## PARTS OF THE EXERCISE
[1] From the announcement about CKGSB's dean at the Harvard Kennedy School forum, copy word for word the passage from "The globalization forum’s" up to and including "in coming years.".
[2] According to the announcement about CKGSB's dean at the Harvard Kennedy School forum, what gives the dean unique insight into the globalization of Chinese companies? Answer in one to three sentences.
[3] Resume the announcement about CKGSB's dean at the Harvard Kennedy School forum after its final sentence.

## PAGE EXCERPT
####

An on-the-ground understanding of Chinese business and culture combined with a global perspective gives CKGSB’s dean unique insight into the globalization of Chinese companies
An on-the-ground understanding of Chinese business and culture combined with a global perspective gives CKGSB’s dean unique insight into the globalization of Chinese companies
Beijing, 24, July 2012—CKGSB advanced its mission of fostering two-way Knowledge exchanges between China and the world on June 19 when the school’s Dean, Xiang Bing, shared his insights on the globalization of Chinese companies at the fourth Harvard Kennedy School (HKS) Globalization Forum. The forum, hosted at the HKS campus, gathered scholars, advisors and policymakers for, “candid conversation and meaningful collaboration on key topics related to United States-China relations,” according to organizers.
The globalization forum’s focus on China-US issues was timely and it provided an opportune moment for Xiang to share CKGSB’s unique on-the-ground insights on the vital role that Chinese firms will play in the globalization process in coming years.

####

## SOURCE MATERIAL
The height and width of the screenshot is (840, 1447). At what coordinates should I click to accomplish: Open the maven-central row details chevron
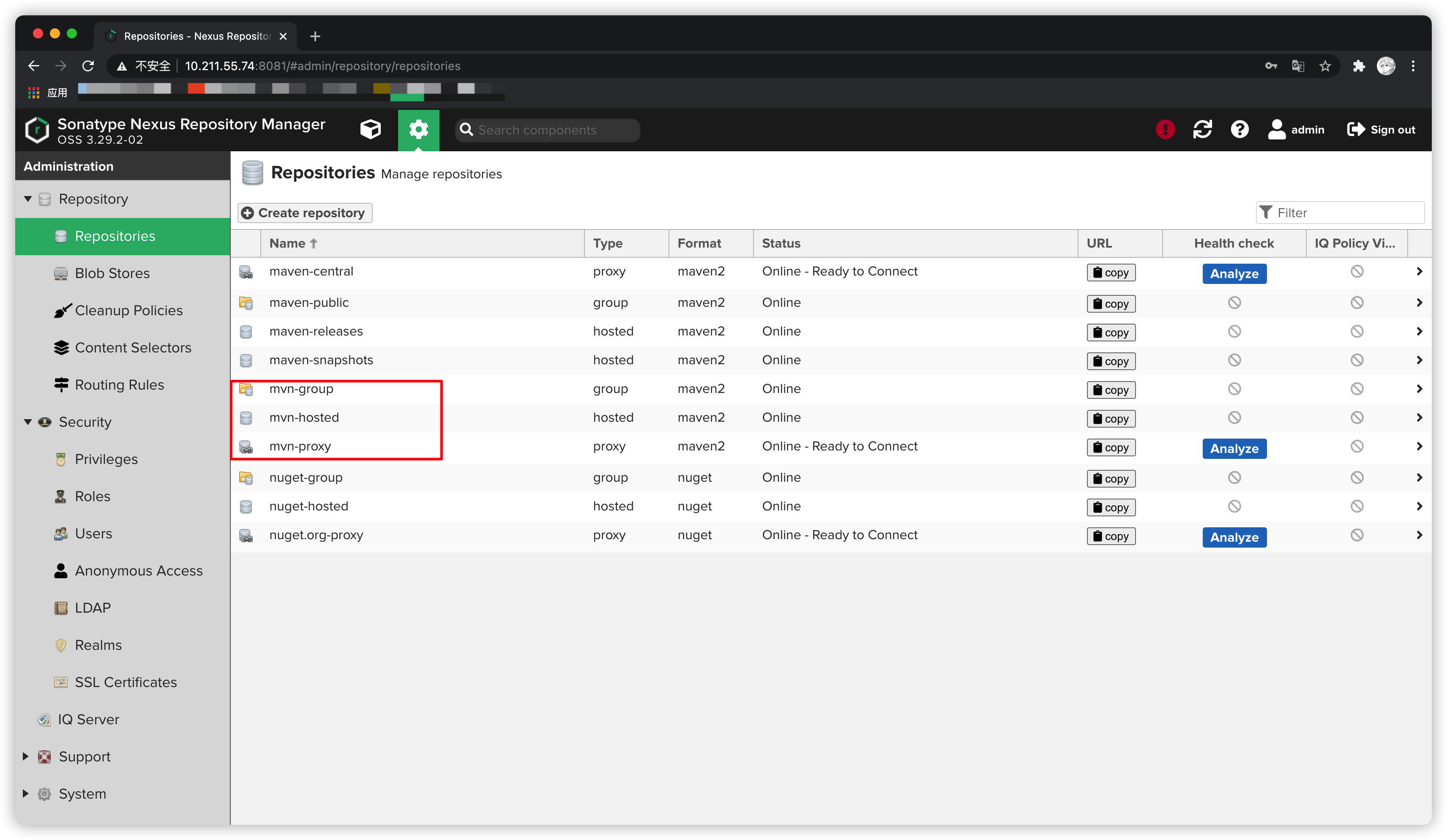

####

## REPLIES
[1]
The globalization forum’s focus on China-US issues was timely and it provided an opportune moment for Xiang to share CKGSB’s unique on-the-ground insights on the vital role that Chinese firms will play in the globalization process in coming years.

[2] The dean's unique insight comes from an on-the-ground understanding of Chinese business and culture combined with a global perspective.

[3]
The future of globalization lies in emerging markets
The globalization process has undergone important changes in recent years. It was once driven largely by companies from established economies entering emerging markets either to sell goods and services or to outsource manufacturing. Today the rise of trade between emerging economies—often called “South-South trade”—has fundamentally altered the course of globalization.
Xiang believes that the next game changer in the globalization process will be when large numbers of emerging market enterprises start going global, with the most successful putting pressure on existing global market leaders.
There are already a few well-known examples, such as China’s Huawei, the network systems company that has outcompeted dominant European and American rivals in some emerging markets. But there are also a vast number of companies from emerging markets around the world that have not yet started the globalization process, argues Xiang.
CKGSB educates both leaders from global Chinese enterprises and Chinese enterprises that have been extremely successful at home and may very well be key drivers in the next wave of globalizing Chinese enterprises. The school is therefore in a unique position to understand how the globalization of Chinese and other emerging market firms will once again reshape the face of globalization in coming years.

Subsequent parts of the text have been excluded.